LOS MOTIVOS. Le causó mala impresión que aquel viudo tan dolido en el sepelio de su esposa estuviera riéndose mientras ordenaba las bolsas de pan y contaba chistes con algunos de sus compañeros; cuando lo vio adoptó una actitud seria que tenía más de molestia y temor. El H-3 sintió cólera pero se contuvo, miró a su alrededor y sus ojos fríos descubrieron algo que le calentó las orejas. Casi frente a él, al otro lado de la calle, estaba una tienda agro-veterinaria y, sintiendo algo más que el impulso del instinto de cazador de asesinos, tuvo una idea. Hizo una señal a sus dos compañeros y estos cogieron de los brazos a don Armando y, con el H-3 al frente, cruzaron la calle. Cuando el detective se identificó, vio que el dependiente cruzó una mirada rara con el vendedor de pan, movió los ojos hacia este y vio que estaba pálido, que tenía la frente llena de sudor y que temblaba. El detective preguntó: ¿Cuántas pastillas de curar frijoles le vendiste a este hombre esta semana? Era una pregunta directa; el dependiente tembló. Cuatro -dijo, con voz apenas audible-. Bien -dijo el detective-, acompáñanos a la DNIC; o vas por tu propia voluntad o te llevamos nosotros; vos decidís.
LA CONFESIÓN. "Yo sabía que ella se me iba a ir, tarde o temprano; no podíamos tener hijos y ella ya era mujer cuando se casó conmigo. Y yo la quería. Ella se iba a ir tarde o temprano y yo no iba a retenerla. Lo que no entiendo es cómo supieron que fui yo el que la mató".

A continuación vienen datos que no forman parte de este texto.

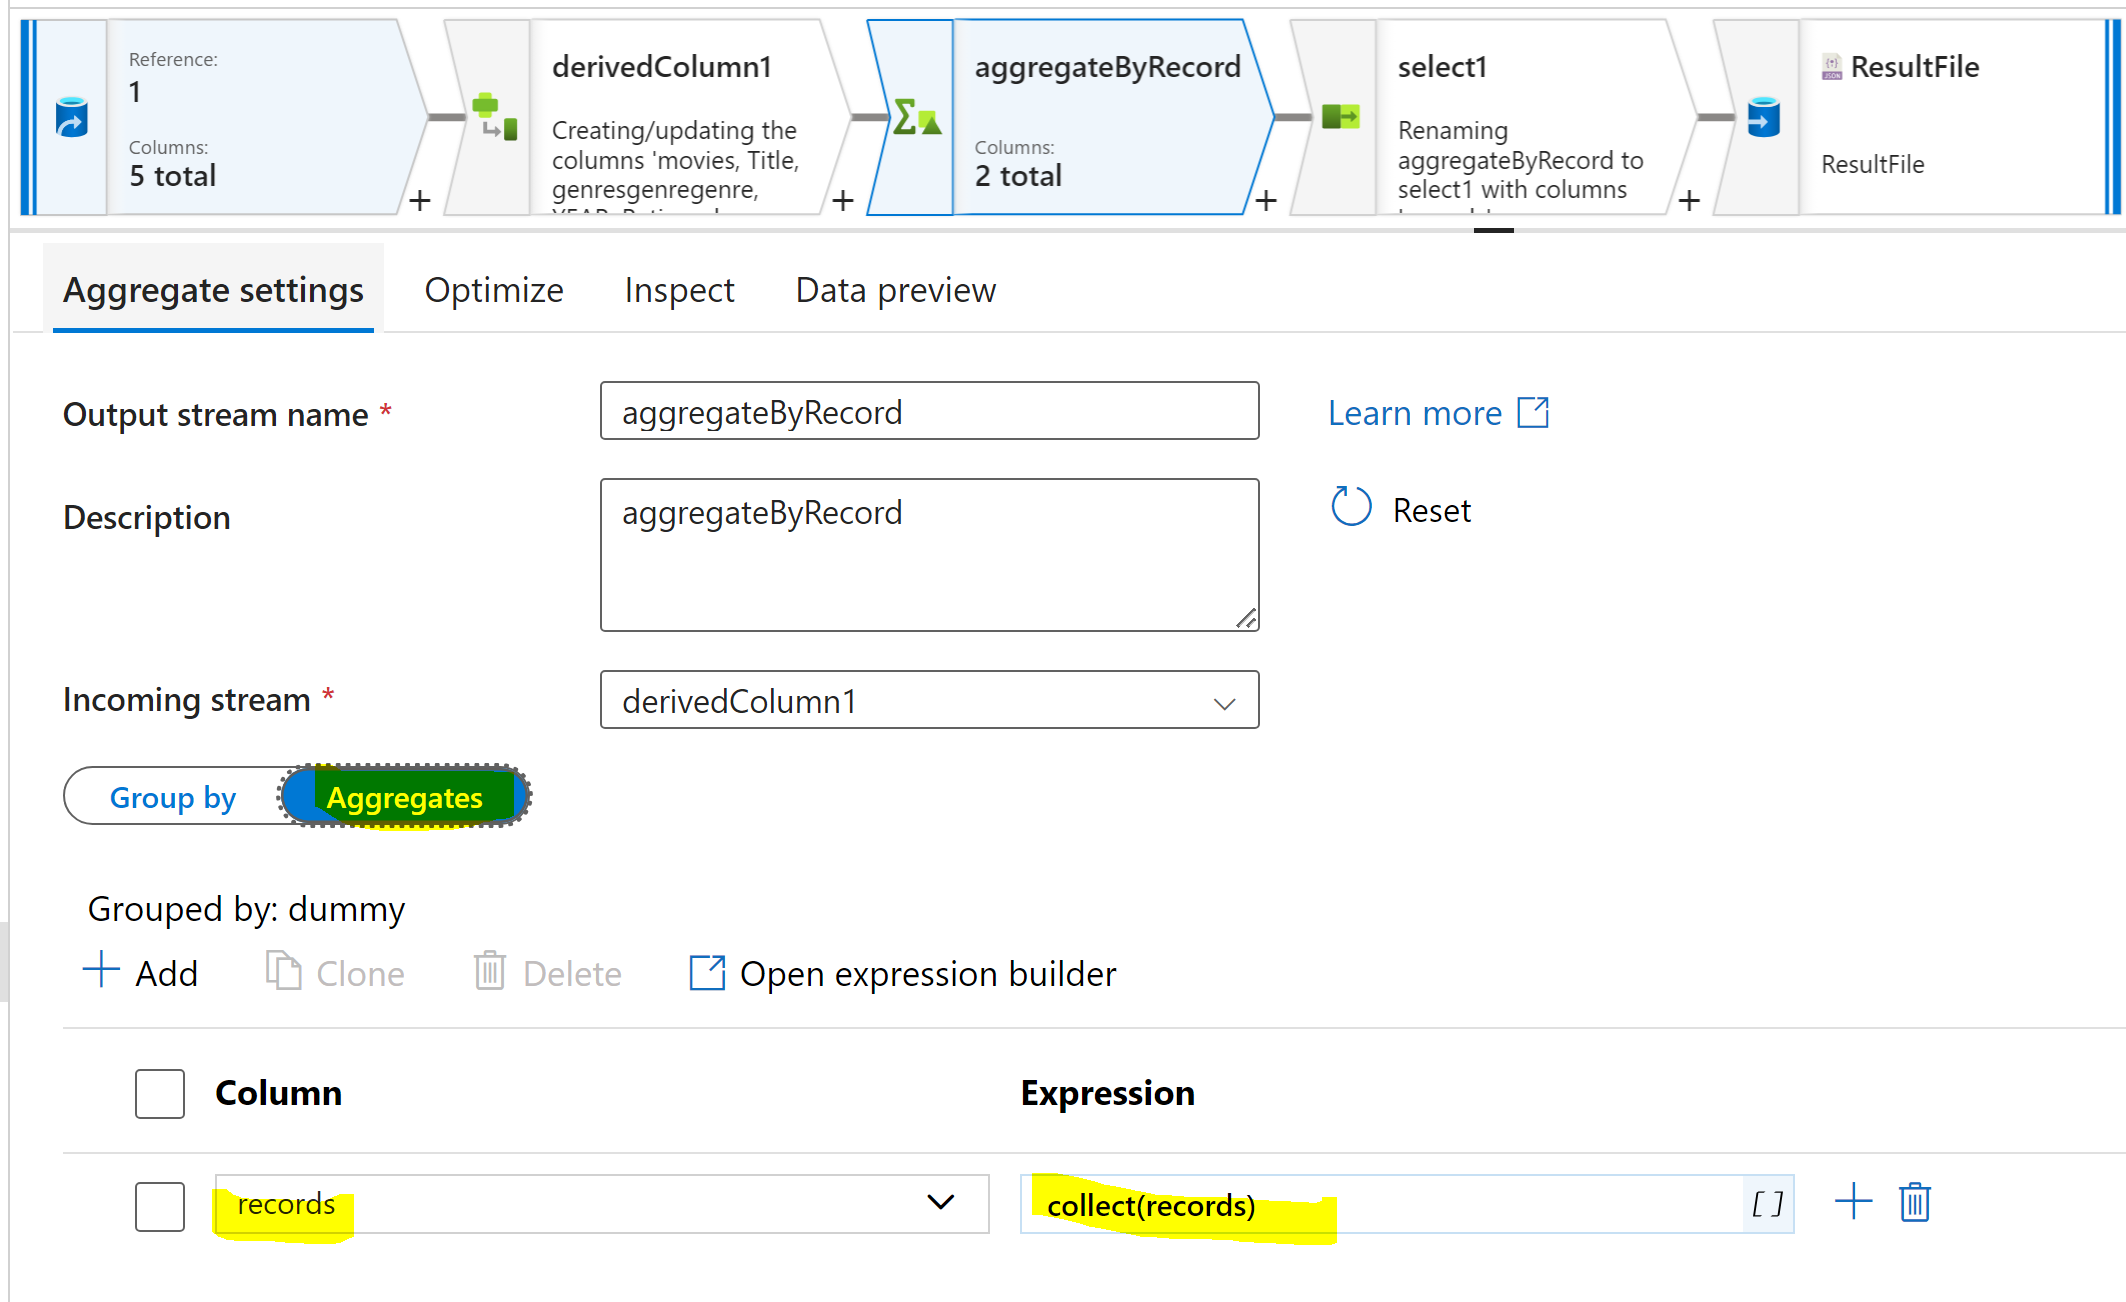Switch to Group by toggle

El H-3 apagó la colilla del cigarro en un cenicero sucio y le dijo: "Cometiste algunos errores. El primero, acomodarla demasiado bien en la cama, eso solo lo hace alguien que quiere a su víctima y desea que la muerte no sea tan horrorosa para ella. Le acomodaste la cabeza en la almohada, le juntaste las manos, le alisaste el camisón, perdiste el vaso con que le diste a beber las pastillas o las deshiciste y se las diste a beber, tal vez haciéndole creer que era una medicina para tener hijos; esto es lo que yo creo porque ella era ingenua y vos la manejabas a tu antojo".
Don Armando sabe ahora cómo la policía descubrió que él era el asesino. La medicina para tener hijos era amarga pero efectiva y se pregunta cómo pudo saberlo el detective. Por lo pronto, le faltan veinte años en la Penitenciaría nacional para averiguarlo.